Samsung ue40d5520

While the Samsung UE40D5520's picture quality understandably doesn't scale quite the same all-round heights as Samsung's D7000 and D8000-series flagship LCD TVs, it's actually almost absurdly accomplished for a sub-£600 40-inch LCD TV.

Particularly outstanding when compared with its peers is its black level response. Most affordable LCD TVs suffer a fairly apparent greyness when trying to show black colours, but provided you're sensible with its contrast and backlight settings, the Samsung UE40D5520 delivers black that actually looks black.

This immediately gives all pictures – not just dark scenes – a sense of solidity and believability that's not by any means common at the affordable end of the TV market.

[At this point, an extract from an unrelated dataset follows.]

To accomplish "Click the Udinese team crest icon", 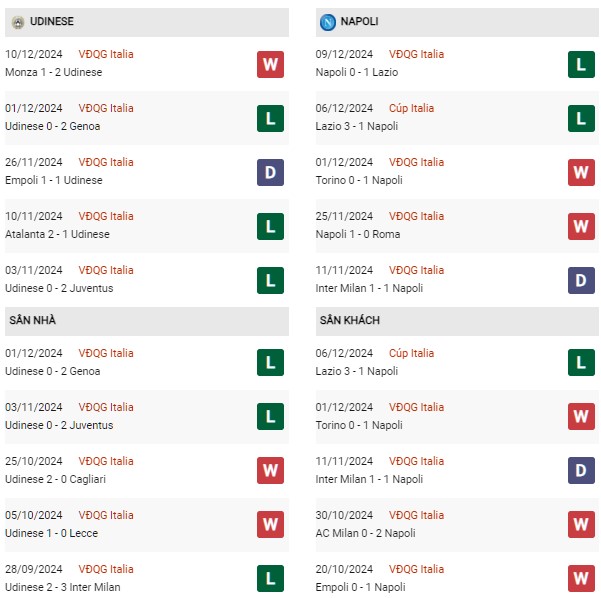I will tap(18, 22).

LCD TVs that produce good black levels generally only manage to do so by taking so much brightness out of pictures that shadow detailing becomes almost non-existent. But as proof of just how good the Samsung UE40D5520's native contrast performance is, it manages to produce its really quite inky blackness without leaving dark scenes looking hollow and flat.

So aware is Samsung of the importance of shadow detail, in fact, that it even provides a shadow detail adjustment as one of its more useful picture fine-tuning tools.

The Samsung UE40D5520 also does remarkably well for its money where colour is concerned. Hues look rich and bold, yet their aggressive saturation levels don't come at the expense of a good sense of subtlety when portraying colour blends and tonal shifts.

There's a slightly overly warm colour when you first boot up the TV straight from the box, which you can sort out quite satisfactorily via the white balance adjustments. Aside from that, it's a pleasure to report that the Samsung UE40D5520's colours look predominantly natural, avoiding the tendency to over-ripeness that's common among cheap screens.

Samsung ue40d5520

While certainly not perfect, the Samsung UE40D5520's motion handling is pretty good for a cheap LCD TV, too. There's a detectable amount of blurring over fast moving objects, but this seldom extends into the sort of smeary trails you often get at the budget end of the market.

The most unfortunate thing about the Samsung UE40D5520's motion performance is arguably the fact that the trace amounts of motion blur reported can't be tackled satisfactorily by the provided TruMotion 100Hz system. While this does indeed reduce the impact of the blur and make motion look slightly more fluid, it also generates some rather distracting side-effects such as haloing around moving objects, and a flickering effect if the motion is particularly fast.

Still, overall it wouldn't be fair to harp on about the Samsung UE40D5520's motion issues too much, because at the TV's price point, they're actually very restrained. This joins with the set's strong contrast and brightness performance to help the Samsung UE40D5520 do a fine job of delivering all the detail that distinguishes HD picture quality too.

Even its standard-definition pictures are passably sharp, if a touch noisy. However, the Samsung UE40D5520's upscaling results aren't as accomplished as those of Samsung's higher spec LCD TVs, particularly models in the D7000 and D8000 ranges.

The main complaint that could be levelled at the Samsung UE40D5520's pictures, though, is that there's a small amount of that all-too-common problem of backlight inconsistency. In other words, if you're watching a very dark scene in a dark room, some patches of the picture look marginally brighter than others when they're not supposed to.

However, again this issue is actually much less overt than it often is on affordable edge LED TVs. You can minimise its impact quite successfully if you take care to nudge down the brightness and, particularly, the backlight settings, from their factory preset levels.

The final test thrown at the Samsung UE40D5520 is the one predominantly aimed at gamers: the input lag measurement. Again the TV didn't let us down, producing a likeably low figure of just 35ms when using its Game preset that really shouldn't have any significant negative impact on your gaming skills.